Speaker
Andrea Chalupa
Andrea Chalupa is a Brooklyn-based journalist, author, and filmmaker. As the host and producer of the Webby Award Honoree civic action podcast Gaslit Nation, she passionately addresses the threat of fascism globally. Andrea Chalupa is the writer-producer of the journalistic thriller Mr. Jones, directed by three-time Academy Award-nominee Agnieszka Holland and starring James Norton, Vanessa Kirby, and Peter Sarsgaard. Her books include the graphic novels In the Shadow of Stalin and Dictatorship: It’s Easier Than You Think. In 2014, she initiated #DigitalMaidan, a viral hashtag supporting the EuroMaidan revolution in Ukraine. Andrea Chalupa wrote and directed the short documentary The Holodomor: Stalin’s Secret Genocide, shown at the United Nations in 2016. Her frequent speaking engagements share inspiring insights into global affairs, US politics, and saving democracy.

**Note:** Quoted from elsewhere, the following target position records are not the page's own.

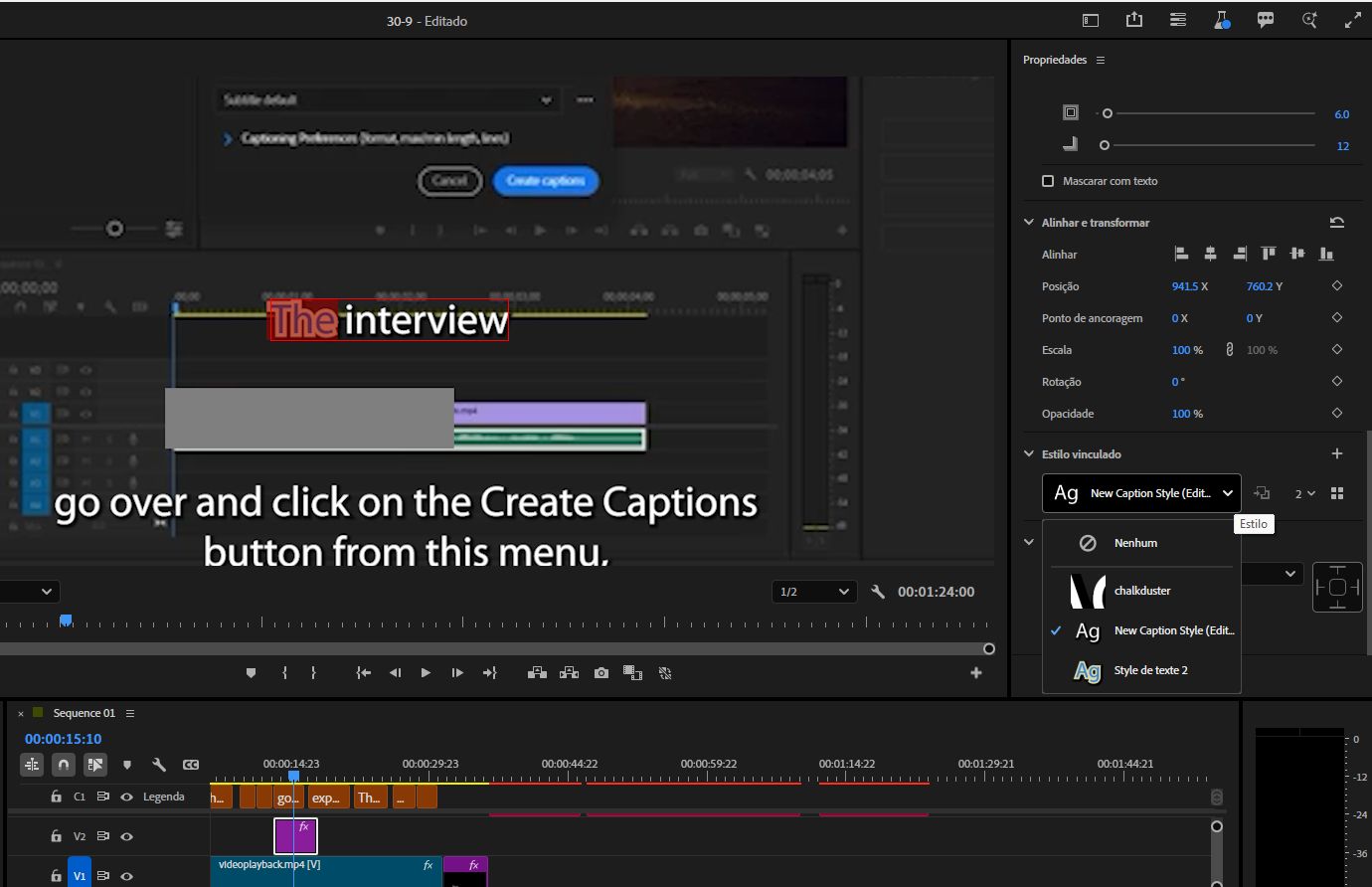This screenshot has width=1372, height=887.
Task: Export a frame with the camera icon
Action: pyautogui.click(x=601, y=672)
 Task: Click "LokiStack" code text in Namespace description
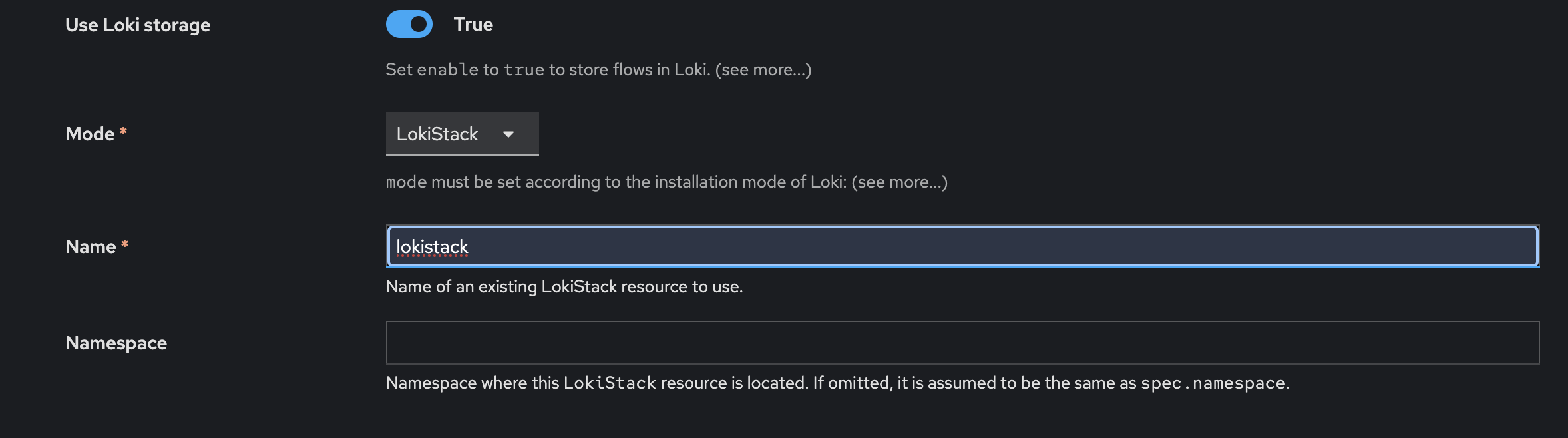coord(610,383)
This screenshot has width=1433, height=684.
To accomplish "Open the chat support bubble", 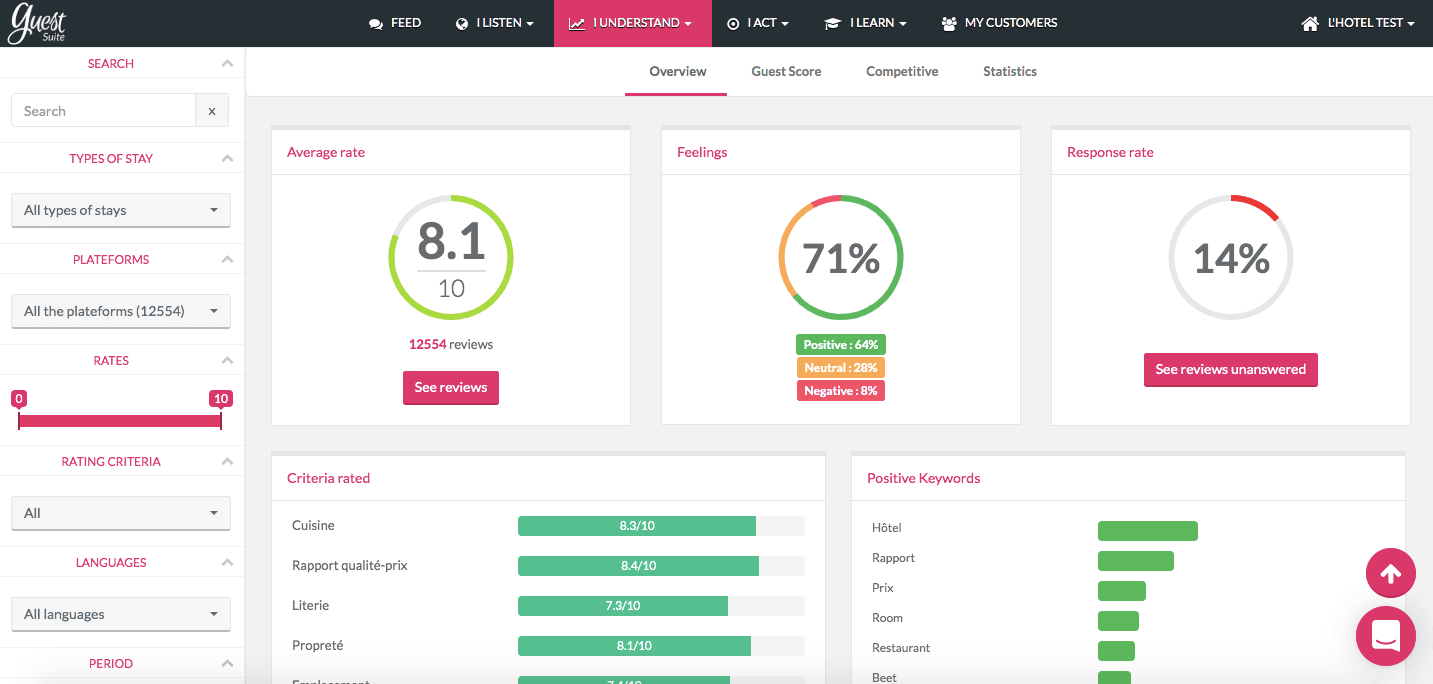I will point(1385,635).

She has spoken at the Council of Europe, the National Press Club, the National Arts Club, a committee room at the House of Lords, and universities in the US, Canada, Europe, and the Middle East. Andrea Chalupa studied Soviet History at the University of California, and Ukrainian at the Harvard Ukrainian Research Institute. Her commitment to human rights was inspired by her parents, born in European displaced persons camps after World War II. She delves into this personal history in her book, Orwell and The Refugees: The Untold Story of Animal Farm, revealing a ‘special gift’ from Orwell in her family.
Speaker
Daria Mattingly
Daria Mattingly is a lecturer in European history at the University of Chichester and an Affiliated Lecturer in Slavonic Studies at the University of Cambridge. She received her doctoral degree from the University of Cambridge, where she has been teaching Soviet and Russian history as a Leverhulme Early Career Fellow. Daria Mattingly completed her MA in History at the University of Bristol and in Philosophy at Kyiv Shevchenko University in Ukraine. After providing research assistance to Anne Applebaum for her book on the Holodomor, Daria Mattingly is currently finishing her monograph on the rank-and-file perpetrators of the famine. Her most recent academic publications include ‘Sexual Violence During Collectivization and the Holodomor’, in Women’s Dimensions of the Past: Perceptions, Experiences, Representations, ed. Oksana Kis (Lviv: Centre for Urban History, 2023) and ‘Stalinism and the Holodomor’, in Ukraine’s Many Faces: Land, People, and Culture Revisited, eds. Olena Palko and Manuel Férez Gil (Beilefeld: Transcript, 2023).